What would be a good translation for this in Greek. Example: Two fifty minute exams can be replaced with one 90 minute _block of time_.

Would χρονικό διάστημα be acceptable here?

Thank you.


----------



## ireney

Hmm, I'm not quite sure what you mean with block of time in general. Do you mean (going by your example) a continuous "chunk" of time? Or perhaps something else completely?


----------



## LukePT

Hello Ireney

I mean a continuous "chunk" of time, yes!


----------



## velisarius

The English is flawed; you can't replace an examination with a block of time.

Μπορούμε να αντικαταστήσουμε δύο εξετάσεις των πενήντα λεπτών με ένα των ενενήντα λεπτών.


----------



## sotos

velisarius said:


> Μπορούμε να αντικαταστήσουμε δύο εξετάσεις των πενήντα λεπτών με ένα των ενενήντα λεπτών.

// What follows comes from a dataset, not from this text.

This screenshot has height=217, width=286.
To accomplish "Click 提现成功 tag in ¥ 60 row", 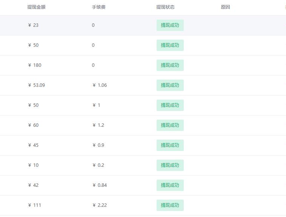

"... με *μία* των 90 λεπτών", if we assume that only one exam is happening in the 90 mins. However, if it's possible that the exams are still two in 90 mins, we  have to change the sentence to something like "... με μια διαδικασία των 90 λεπτών".


----------



## LukePT

What it means is instead of having 2 chunks of time of 50 each, you'll have just 1 of 90m, regardless of the amount of exams. How could I say in greek this 'chunk of time'?


----------



## ireney

It depends on what you want to say. For instance: instead of having two 50 mins tests you have one of 90. That could be expressed as follows:
Αντί 2 πενηντάλεπτα τεστ (or τεστ 50 λεπτών), ένα ενενηντάλεπτο τεστ (or ένα τεστ 90 λεπτών).
Αντί  για 2 τεστ που διαρκούν 50 λεπτά το καθένα, ένα που διαρκεί 90.
Αντί για 2 αυτόνομα τεστ πενηντάλεπτης διάρκειας (or που διαρκούν 50 λεπτά), ένα ενενηντάλεπτης διάρκειας (or etc),


A verbiose way to express your example that would include something close to what you say would be the following (assuming that the 1 test encompasses the test material of both the individual ones):

Αντί ο χρόνος για την εξέταση να χωρίζεται σε 2 τεστ των 50 λεπτών, μπορούμε να αφιερώσουμε ένα ενιαίο χρονικό διάστημα 90 λεπτών για ένα συγκεντρωτικό τεστ.

Does any of these answer your question?


----------



## sotos

Less verbalistic: Δύο εξεταστικές *περίοδοι* των 50 λεπτών μπορούν να αντικατασταθούν με μία των 90 λεπτών".


----------



## LukePT

Thats good for me. Many thanks!


----------